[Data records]
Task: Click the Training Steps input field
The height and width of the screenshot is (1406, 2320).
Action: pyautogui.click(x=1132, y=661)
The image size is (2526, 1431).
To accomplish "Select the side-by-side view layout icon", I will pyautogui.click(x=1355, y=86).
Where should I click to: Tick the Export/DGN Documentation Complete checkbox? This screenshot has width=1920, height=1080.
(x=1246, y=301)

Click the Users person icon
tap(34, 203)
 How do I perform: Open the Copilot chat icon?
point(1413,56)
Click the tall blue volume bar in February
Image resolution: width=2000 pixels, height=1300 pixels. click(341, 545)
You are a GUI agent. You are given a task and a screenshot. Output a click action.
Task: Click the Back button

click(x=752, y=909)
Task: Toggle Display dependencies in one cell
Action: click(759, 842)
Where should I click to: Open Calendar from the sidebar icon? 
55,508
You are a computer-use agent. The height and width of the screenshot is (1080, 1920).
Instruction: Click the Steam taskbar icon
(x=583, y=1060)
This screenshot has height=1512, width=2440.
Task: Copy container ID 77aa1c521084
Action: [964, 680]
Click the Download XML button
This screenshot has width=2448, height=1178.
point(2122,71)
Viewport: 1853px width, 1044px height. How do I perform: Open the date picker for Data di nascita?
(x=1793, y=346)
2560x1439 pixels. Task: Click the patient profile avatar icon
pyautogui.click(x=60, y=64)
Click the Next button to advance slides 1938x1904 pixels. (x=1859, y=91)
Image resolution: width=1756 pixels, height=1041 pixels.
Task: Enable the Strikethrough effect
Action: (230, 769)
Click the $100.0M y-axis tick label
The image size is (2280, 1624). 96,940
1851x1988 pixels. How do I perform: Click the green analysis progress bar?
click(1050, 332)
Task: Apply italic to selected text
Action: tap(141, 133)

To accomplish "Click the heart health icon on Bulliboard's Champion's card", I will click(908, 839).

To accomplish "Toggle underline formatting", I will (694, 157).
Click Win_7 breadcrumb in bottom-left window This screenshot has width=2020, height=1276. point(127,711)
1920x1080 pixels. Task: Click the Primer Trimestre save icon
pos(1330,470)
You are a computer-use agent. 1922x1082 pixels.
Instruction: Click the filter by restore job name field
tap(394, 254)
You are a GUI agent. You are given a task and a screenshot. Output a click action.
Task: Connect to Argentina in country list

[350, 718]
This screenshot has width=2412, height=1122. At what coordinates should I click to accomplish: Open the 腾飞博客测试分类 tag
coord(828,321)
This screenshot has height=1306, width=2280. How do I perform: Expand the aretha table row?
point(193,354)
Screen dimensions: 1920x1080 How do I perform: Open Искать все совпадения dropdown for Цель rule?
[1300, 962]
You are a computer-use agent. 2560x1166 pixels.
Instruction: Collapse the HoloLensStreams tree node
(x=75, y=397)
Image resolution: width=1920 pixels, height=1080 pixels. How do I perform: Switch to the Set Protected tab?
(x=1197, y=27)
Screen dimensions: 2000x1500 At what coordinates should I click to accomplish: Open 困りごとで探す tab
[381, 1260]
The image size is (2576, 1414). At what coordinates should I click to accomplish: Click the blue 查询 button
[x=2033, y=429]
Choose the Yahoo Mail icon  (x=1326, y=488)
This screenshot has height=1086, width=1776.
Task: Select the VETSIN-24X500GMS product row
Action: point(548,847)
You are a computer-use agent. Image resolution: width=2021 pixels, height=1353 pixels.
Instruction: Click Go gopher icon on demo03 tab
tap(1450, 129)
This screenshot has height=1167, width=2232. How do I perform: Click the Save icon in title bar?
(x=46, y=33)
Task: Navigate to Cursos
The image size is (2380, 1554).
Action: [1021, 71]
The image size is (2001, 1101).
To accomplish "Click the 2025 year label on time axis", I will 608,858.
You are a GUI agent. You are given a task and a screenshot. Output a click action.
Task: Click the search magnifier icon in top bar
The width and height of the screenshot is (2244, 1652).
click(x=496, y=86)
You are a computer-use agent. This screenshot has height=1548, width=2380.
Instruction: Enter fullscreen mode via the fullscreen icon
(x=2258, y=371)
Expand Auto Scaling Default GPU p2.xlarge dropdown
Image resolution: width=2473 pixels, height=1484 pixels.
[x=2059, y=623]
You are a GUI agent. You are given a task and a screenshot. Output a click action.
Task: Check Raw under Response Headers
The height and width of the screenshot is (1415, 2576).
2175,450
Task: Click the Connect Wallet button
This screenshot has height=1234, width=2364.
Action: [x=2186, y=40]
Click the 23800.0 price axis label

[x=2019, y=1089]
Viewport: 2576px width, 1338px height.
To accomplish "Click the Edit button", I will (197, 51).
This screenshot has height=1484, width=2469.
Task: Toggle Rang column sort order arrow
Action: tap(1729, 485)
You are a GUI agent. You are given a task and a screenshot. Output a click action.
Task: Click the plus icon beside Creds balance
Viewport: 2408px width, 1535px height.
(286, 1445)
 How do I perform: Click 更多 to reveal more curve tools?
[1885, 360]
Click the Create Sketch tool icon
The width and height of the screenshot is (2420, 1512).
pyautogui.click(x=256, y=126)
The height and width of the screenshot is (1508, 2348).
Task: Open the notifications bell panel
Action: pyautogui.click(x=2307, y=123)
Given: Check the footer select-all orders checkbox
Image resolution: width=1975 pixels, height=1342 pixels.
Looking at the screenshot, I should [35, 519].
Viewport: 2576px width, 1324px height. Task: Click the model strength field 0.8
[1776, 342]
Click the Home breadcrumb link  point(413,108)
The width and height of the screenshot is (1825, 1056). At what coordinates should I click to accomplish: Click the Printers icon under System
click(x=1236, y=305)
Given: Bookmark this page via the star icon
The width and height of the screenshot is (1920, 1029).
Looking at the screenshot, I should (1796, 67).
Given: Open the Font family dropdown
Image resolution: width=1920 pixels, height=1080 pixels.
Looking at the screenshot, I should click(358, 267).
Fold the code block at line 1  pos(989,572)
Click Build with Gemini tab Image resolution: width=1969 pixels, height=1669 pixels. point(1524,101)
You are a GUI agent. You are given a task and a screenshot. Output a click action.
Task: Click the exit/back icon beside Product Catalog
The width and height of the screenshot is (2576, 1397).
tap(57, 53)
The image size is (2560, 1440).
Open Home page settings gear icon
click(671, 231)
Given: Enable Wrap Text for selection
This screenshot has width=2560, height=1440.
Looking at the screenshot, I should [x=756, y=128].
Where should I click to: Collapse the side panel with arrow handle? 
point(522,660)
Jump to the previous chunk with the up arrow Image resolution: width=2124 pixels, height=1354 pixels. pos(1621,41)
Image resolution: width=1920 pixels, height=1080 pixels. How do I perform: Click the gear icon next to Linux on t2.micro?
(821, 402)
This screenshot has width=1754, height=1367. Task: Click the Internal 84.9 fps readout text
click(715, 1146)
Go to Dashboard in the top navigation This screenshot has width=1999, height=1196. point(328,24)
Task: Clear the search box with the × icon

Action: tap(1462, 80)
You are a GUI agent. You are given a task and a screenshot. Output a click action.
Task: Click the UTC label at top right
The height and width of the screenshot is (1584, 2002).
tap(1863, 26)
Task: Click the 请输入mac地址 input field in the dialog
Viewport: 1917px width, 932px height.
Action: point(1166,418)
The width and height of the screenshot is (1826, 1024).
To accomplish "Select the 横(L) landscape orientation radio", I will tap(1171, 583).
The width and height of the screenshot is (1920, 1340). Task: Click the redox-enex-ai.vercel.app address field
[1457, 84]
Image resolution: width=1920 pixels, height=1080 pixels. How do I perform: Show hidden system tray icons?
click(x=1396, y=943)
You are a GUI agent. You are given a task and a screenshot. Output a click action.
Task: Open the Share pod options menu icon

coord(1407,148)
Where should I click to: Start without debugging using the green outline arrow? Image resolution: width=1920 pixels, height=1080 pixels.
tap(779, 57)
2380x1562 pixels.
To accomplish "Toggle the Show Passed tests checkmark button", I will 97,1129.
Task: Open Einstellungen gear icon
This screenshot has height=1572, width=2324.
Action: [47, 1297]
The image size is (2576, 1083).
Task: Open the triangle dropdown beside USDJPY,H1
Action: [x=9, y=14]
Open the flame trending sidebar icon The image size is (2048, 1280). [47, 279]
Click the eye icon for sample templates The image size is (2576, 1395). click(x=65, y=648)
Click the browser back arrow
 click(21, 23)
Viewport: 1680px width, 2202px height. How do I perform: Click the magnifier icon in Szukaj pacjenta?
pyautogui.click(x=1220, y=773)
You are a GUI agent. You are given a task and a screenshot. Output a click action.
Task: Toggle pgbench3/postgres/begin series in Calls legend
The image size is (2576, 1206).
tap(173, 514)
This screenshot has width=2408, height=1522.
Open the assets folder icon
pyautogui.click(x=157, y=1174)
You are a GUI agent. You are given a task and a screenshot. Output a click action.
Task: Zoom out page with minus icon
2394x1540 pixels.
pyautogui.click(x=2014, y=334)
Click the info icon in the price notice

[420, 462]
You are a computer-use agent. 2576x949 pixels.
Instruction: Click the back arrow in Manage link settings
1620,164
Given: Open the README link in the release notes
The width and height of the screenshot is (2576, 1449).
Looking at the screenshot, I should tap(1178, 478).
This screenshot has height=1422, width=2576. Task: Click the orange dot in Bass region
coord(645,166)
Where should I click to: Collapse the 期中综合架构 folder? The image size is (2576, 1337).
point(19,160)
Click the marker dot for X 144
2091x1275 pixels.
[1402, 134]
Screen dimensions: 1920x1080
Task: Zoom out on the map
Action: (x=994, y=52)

• **What is needed**:
Count the lines of the entries above that contain the word "input" and give only the number.

• **Result for this exercise**:
2